Grant number: 13/12033-0
Support type:Scholarships in Brazil - Post-Doctorate
Effective date (Start): October 01, 2013
Effective date (End): September 30, 2016
Field of knowledge:Biological Sciences - Genetics
Principal Investigator:Elza Tiemi Sakamoto Hojo
Grantee:Ana Paula de Lima Montaldi
Home Institution: Faculdade de Filosofia, Ciências e Letras de Ribeirão Preto (FFCLRP). Universidade de São Paulo (USP). Ribeirão Preto , SP, Brazil

Abstract

Glioblastoma (GBM) is the most common and malignant type of glioma. The resistance of these tumors to treatment is a major challenge to be overcome in order to obtain the most successful therapies applied to patients with GBM, whose survival does not exceed 15 months after diagnosis. Thus, it becomes relevant to investigate the mechanisms involved in GBM resistance to anticancer agents.
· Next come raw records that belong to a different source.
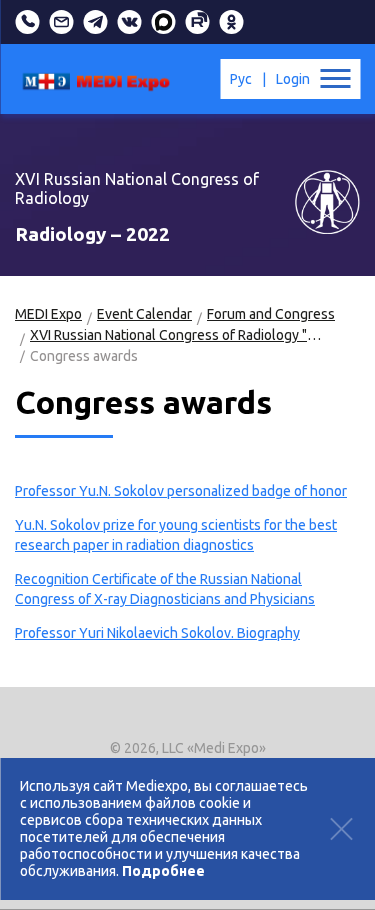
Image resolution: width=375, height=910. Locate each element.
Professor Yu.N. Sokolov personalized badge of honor (181, 491)
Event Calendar (144, 314)
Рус (241, 79)
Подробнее (163, 871)
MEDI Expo (48, 314)
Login (293, 79)
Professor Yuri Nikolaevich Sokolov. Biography (157, 633)
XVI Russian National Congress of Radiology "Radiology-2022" (177, 335)
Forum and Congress (271, 314)
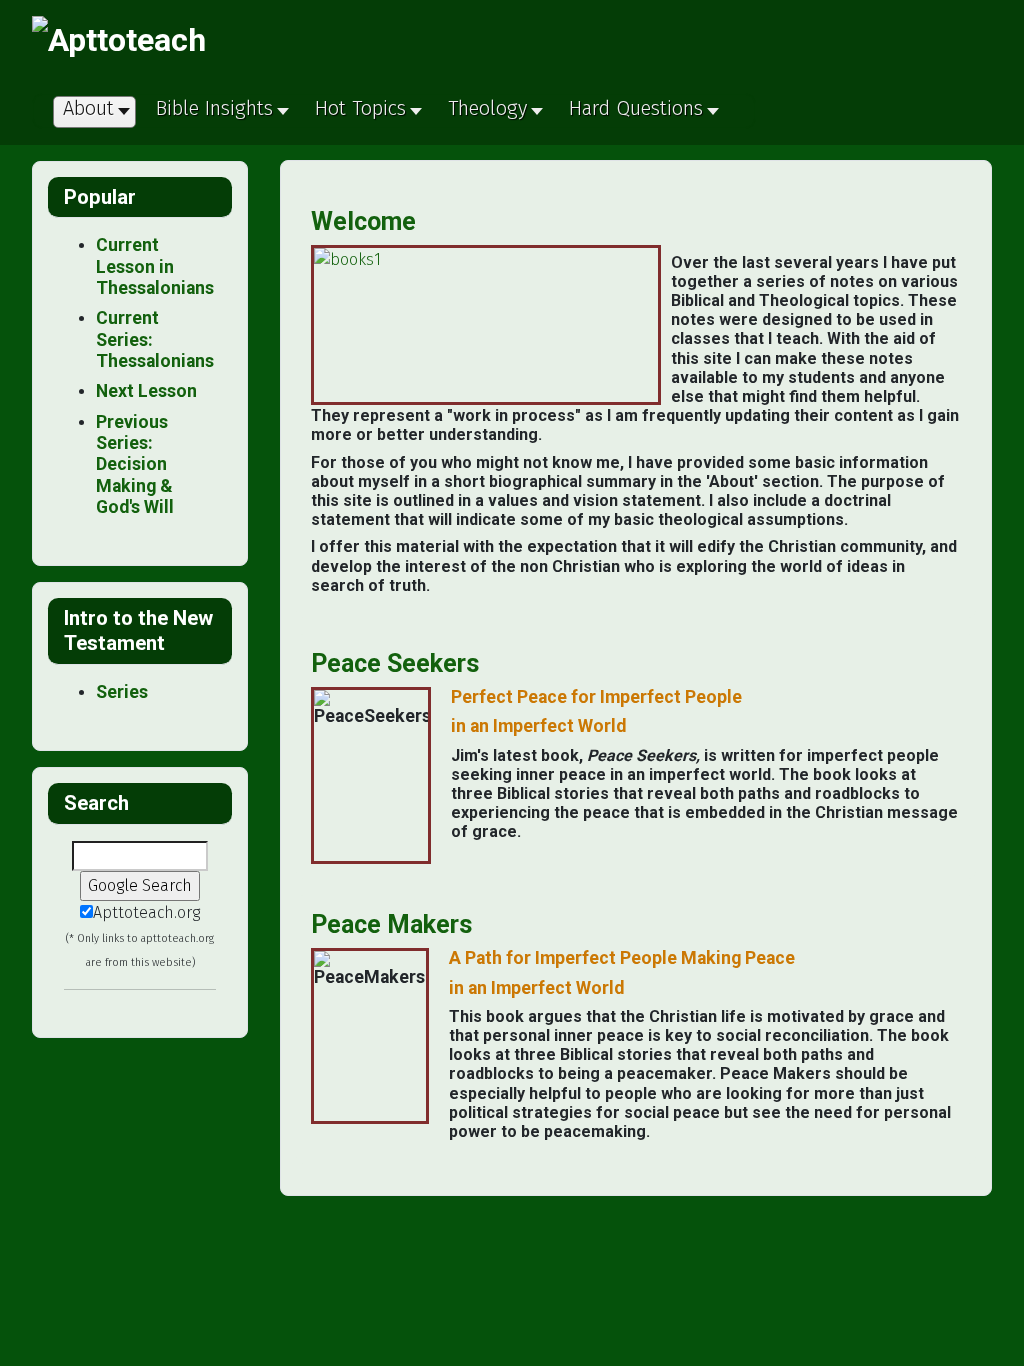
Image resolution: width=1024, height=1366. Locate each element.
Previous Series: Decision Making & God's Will (135, 464)
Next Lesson (146, 391)
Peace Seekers (395, 663)
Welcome (363, 221)
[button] (220, 113)
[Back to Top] (999, 1341)
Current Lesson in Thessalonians (155, 266)
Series (122, 692)
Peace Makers (391, 924)
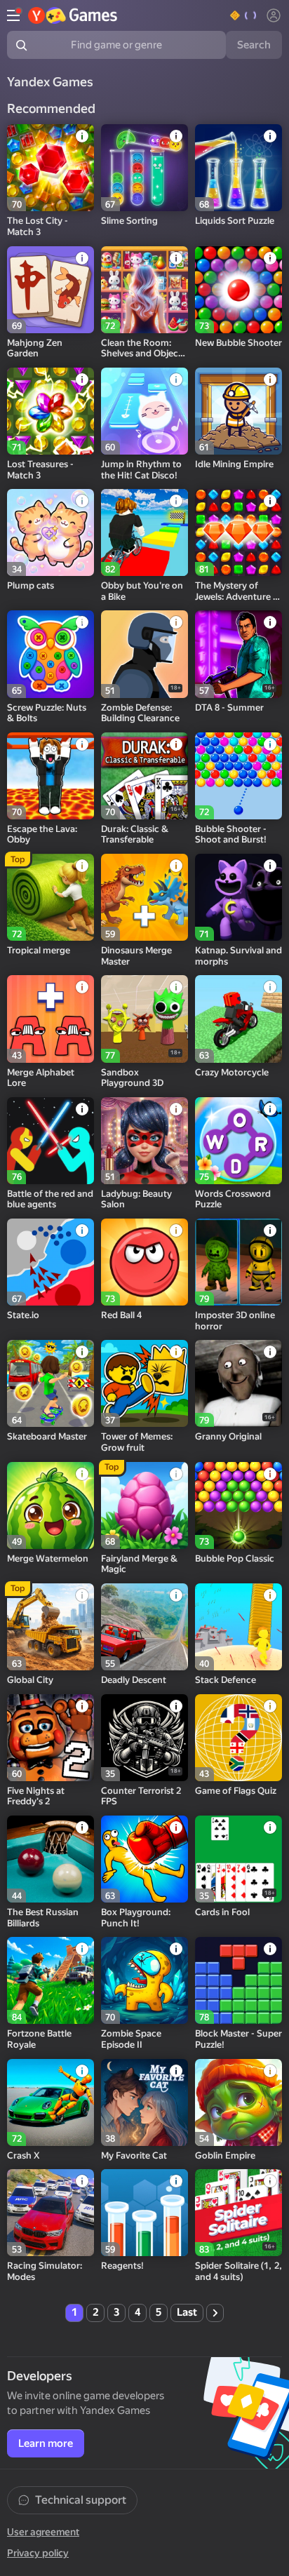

The main goal of new treatment modalities look for the increase of therapeutic efficacy with reduced side effects, and a new emerging strategy based on the inhibition of DNA repair proteins, such as PARP-1, has been considered as a promising molecular target for sensitizing tumor cells to DNA-damaging agents (chemotherapy and radiation). PARP-1 is a protein activated in response to DNA breaks, and participates in DNA repair complexes of several repair pathways, such as Base Excision Repair (BER), Homologous Recombination (HR) and Non-Homologous End-Joining (NHEJ), suggesting a wide variety of functions performed by this enzyme in several processes of DNA repair. Based on the hypothesis that these repair processes represent an important form of therapeutic resistance, the objective of the present study is to test whether a PARP-1 inhibitor (NU1025) associated with temozolomide (TMZ) treatment is capable of increasing the cytotoxic effects of TMZ, ultimately sensitizing the tumor cells. Three GBM cell lines (T98G, LN18, and U87) presenting different degrees of TMZ resistance will be investigated. The effects of the combined treatment (drug + NU1025) will be evaluated by performing several cellular assays (clonogenic survival, cell cycle kinetics, DNA damage induction, death and invasion assays) and molecular analyses (gene and protein expression analysis). Additionally, in order to validate the use of NU1025 agent as a possible GBM therapeutic strategy in combination with TMZ treatment, PARP-1 will be down-regulated by siRNA and several assays will be performed. Based on the literature information, as well as on previous data from our laboratory, this project aims to apply strategies of DNA repair inhibition to sensitize GBM cells to TMZ treatment. We expect that the results obtained may be relevant to clinical practice and may contribute to the development of new therapeutic strategies, which could ultimately increase the survival of patients with GBM.